Her mother, Marguerite (née Maltese), started her in show business by putting her on the television show Juvenile Jury at the age of three and a half. Her father, Peter Lazzara, drove a bread delivery truck. Her siblings are casting director Donna DeSeta and Joseph Lazzara. She appeared on the television shows Name That Tune and several times on The Horn and Hardart Children's Hour as a small child.

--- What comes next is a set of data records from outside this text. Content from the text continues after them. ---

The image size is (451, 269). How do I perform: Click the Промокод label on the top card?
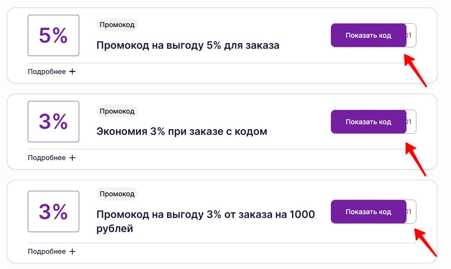coord(116,25)
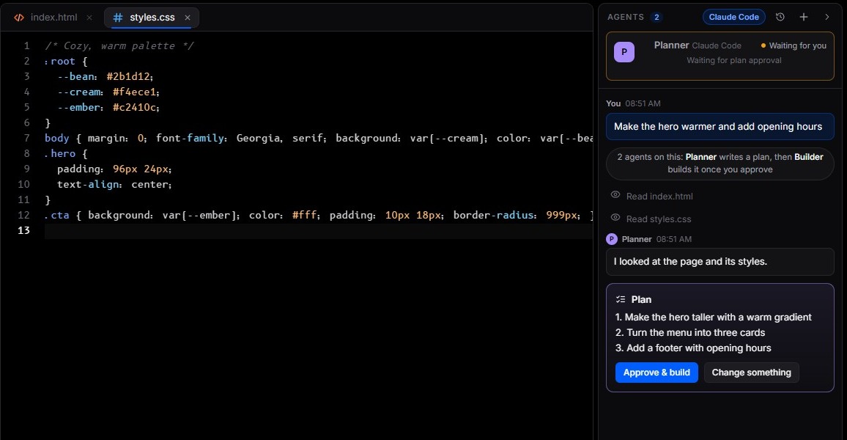Screen dimensions: 847x440
Task: Add a new agent with plus icon
Action: pyautogui.click(x=804, y=17)
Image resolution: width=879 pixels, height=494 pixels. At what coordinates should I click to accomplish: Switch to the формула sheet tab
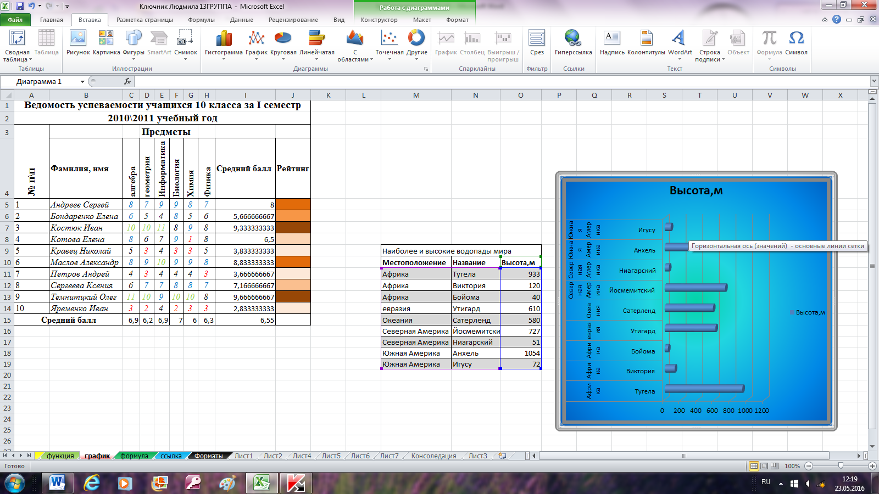[134, 456]
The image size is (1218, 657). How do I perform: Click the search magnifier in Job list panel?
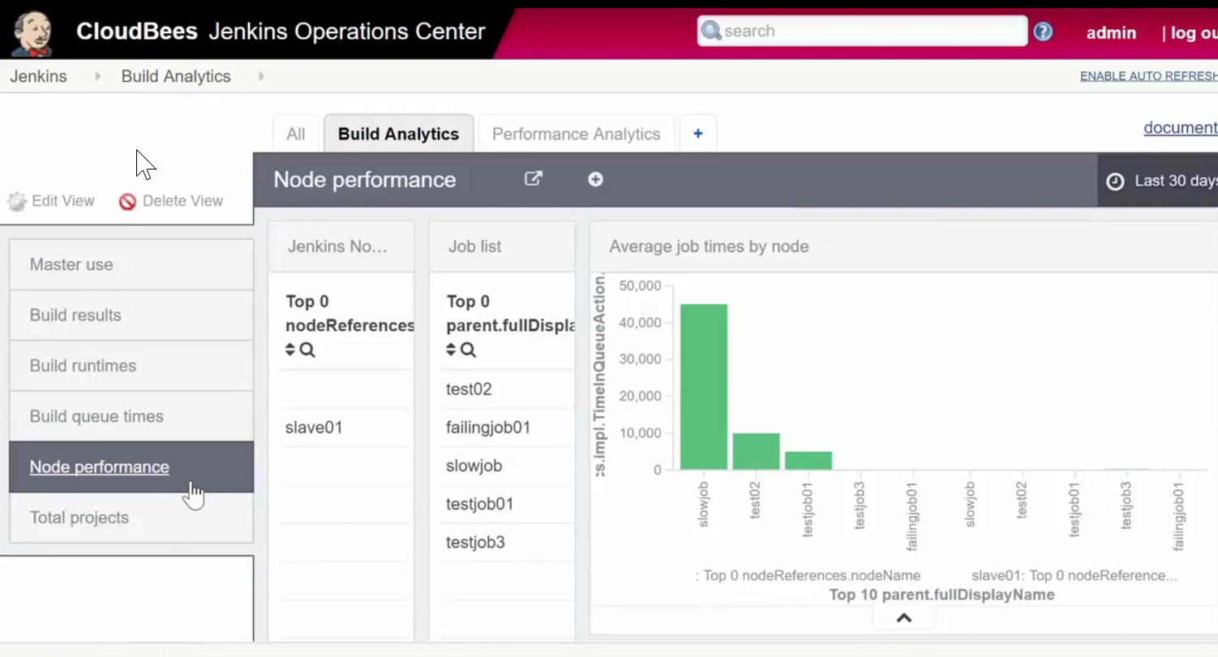469,350
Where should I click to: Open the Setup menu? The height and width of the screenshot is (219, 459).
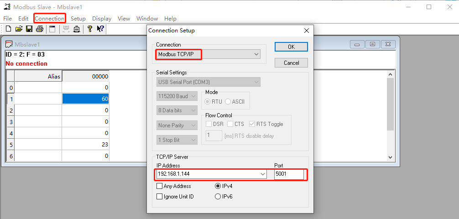[x=78, y=19]
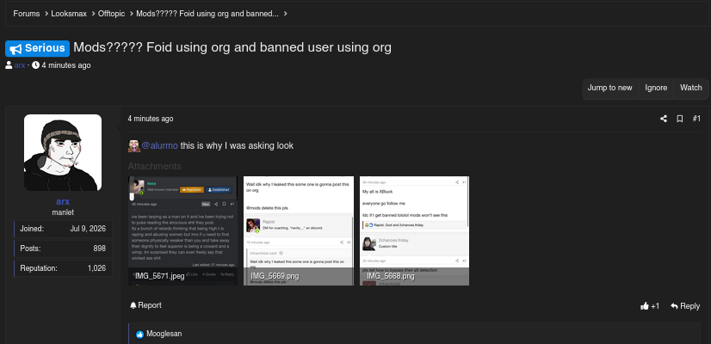Toggle Ignore for this thread
The height and width of the screenshot is (344, 711).
656,88
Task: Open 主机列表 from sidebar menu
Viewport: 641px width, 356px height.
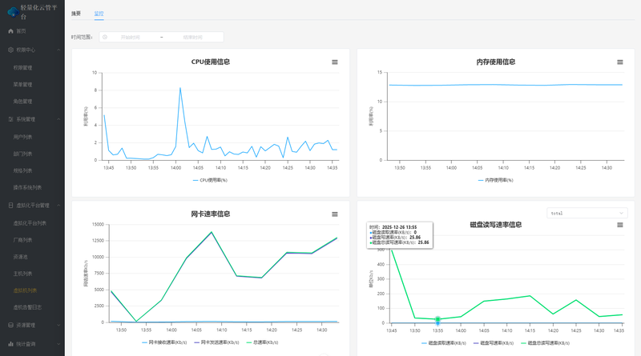Action: [x=23, y=274]
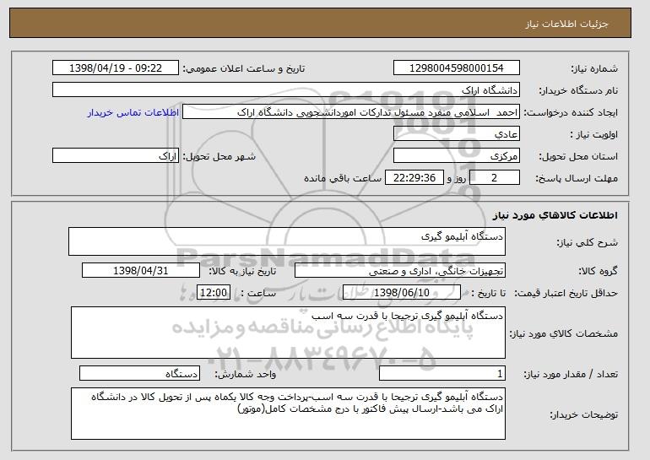Image resolution: width=650 pixels, height=460 pixels.
Task: Click the remaining time countdown field
Action: pyautogui.click(x=414, y=178)
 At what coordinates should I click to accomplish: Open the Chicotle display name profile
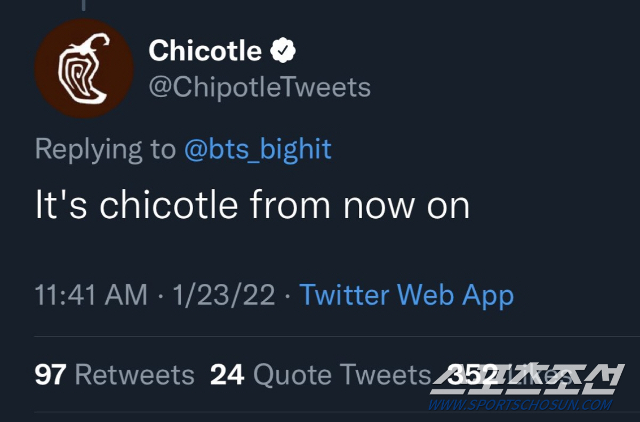205,51
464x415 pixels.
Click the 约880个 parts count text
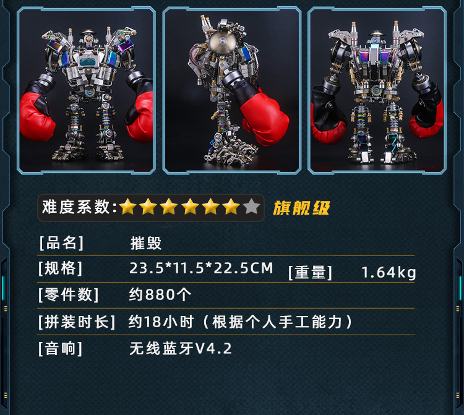point(160,294)
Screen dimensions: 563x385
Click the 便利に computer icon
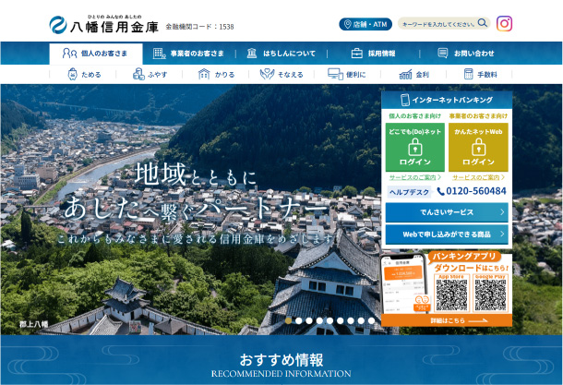coord(335,74)
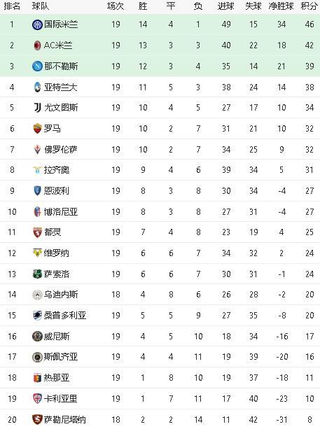The width and height of the screenshot is (320, 429).
Task: Open the 萨勒尼塔纳 team link
Action: click(65, 419)
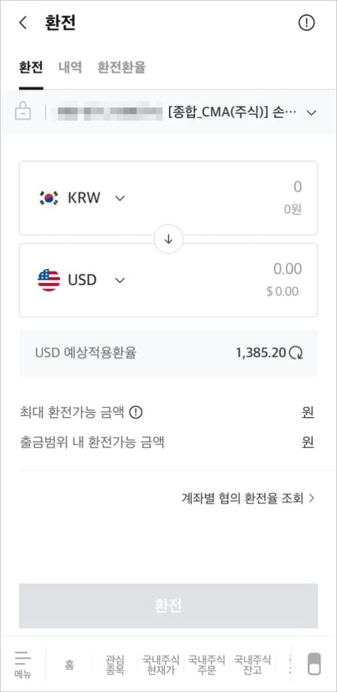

In January 1958, at age nine, she obtained her Actors Equity Card in the name Bernadette Peters to avoid ethnic typecasting, with the stage name taken from her father's first name. She made her professional stage debut the same month in This Is Goggle, a comedy directed by Otto Preminger that closed during out-of-town tryouts before reaching New York. She then appeared on NBC television as Anna Stieman in A Boy Called Ciske, a Kraft Mystery Theatre production, in May 1958, and in a vignette entitled "Miracle in the Orphanage", part of "The Christmas Tree", a Hallmark Hall of Fame production, in December 1958, with fellow child actor Richard Thomas and veteran actors Jessica Tandy and Margaret Hamilton. She first appeared on the New York stage at age 10 as Tessie in the New York City Center revival of The Most Happy Fella (1959). In her teen years, she attended Quintano's School for Young Professionals, a now-defunct private school.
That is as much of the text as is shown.